I.6 Narratology's need for enunciatory linguistics.
One "literary-oriented" frame searching for subjectivity cues which explicitly attempts to
bridge the gap between the contemporaneous disciplines of linguistics and literature on the one
hand, and the historically related disciplines of rhetoric and stylistics on the other is Cassirer's
argumentative stylistics defined (1975:39) thus:
Its objective is to make semantical and logical analyses of argumentative and persuasive
(influence exerting) texts to investigate which techniques the writer uses in order to achieve which
effect, to reveal and expose illusory objectivity in allegedly factual statements, etc. Argumentative
stylistics is consequently directed towards the question of the means used to achieve a particular
effect and - vice versa - what these means as used in a text can indicate about a non-explicitly
expressed intention or attitude of the writer.

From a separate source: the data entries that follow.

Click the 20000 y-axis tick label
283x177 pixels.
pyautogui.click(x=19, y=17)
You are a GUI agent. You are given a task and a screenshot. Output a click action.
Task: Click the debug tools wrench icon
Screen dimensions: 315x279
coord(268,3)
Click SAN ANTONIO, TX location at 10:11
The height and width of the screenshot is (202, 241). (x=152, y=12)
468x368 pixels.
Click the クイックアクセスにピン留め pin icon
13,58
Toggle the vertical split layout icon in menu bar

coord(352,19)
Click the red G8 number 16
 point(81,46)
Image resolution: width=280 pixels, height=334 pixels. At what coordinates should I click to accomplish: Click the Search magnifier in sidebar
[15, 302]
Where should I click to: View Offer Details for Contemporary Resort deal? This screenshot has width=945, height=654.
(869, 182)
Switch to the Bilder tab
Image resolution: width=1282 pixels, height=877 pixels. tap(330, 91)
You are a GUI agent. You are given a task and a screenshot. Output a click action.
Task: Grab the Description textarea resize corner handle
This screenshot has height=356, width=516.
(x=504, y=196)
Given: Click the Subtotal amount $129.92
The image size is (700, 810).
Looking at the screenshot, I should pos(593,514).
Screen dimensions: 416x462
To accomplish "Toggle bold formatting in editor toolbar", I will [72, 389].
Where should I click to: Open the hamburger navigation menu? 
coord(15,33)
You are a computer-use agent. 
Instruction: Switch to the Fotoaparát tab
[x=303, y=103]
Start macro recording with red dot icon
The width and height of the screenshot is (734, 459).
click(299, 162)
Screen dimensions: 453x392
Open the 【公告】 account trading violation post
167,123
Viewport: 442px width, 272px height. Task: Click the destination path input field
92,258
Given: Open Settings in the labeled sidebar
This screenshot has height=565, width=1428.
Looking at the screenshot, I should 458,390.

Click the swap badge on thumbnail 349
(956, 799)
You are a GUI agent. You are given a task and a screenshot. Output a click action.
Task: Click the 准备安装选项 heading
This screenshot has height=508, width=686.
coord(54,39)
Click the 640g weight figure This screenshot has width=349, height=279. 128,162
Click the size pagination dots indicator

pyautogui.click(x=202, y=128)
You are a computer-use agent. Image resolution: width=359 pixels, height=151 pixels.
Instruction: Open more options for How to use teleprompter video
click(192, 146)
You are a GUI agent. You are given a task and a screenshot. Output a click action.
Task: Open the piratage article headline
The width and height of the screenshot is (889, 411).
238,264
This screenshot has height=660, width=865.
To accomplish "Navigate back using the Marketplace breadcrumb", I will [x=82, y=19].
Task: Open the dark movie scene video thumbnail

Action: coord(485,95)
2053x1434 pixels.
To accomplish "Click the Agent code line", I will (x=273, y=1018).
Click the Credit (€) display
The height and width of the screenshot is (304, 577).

As adapted for the present argument, argumentative or interpretative stylistics requires a
systematic search for indicators of voice (piecing together linguistic indices of subjectivity, or
noticing their scarcity, attributing them to their respective centres, having insights into the particular
world views and mindstyles (Fowler, 1986) underlying them, exposing the speaker's strategies and
latent intentions, etc.
Summary:
We need a linguistic frame which undertakes to retrieve the most salient subjectivity
markers in language, to inventory through illustrative examples from literary extracts some of their
most striking effects, and to indicate how such cues could serve as presence indicators and primary
clues in the identification of narrative voice. This is what the thesis precisely attempts to explore.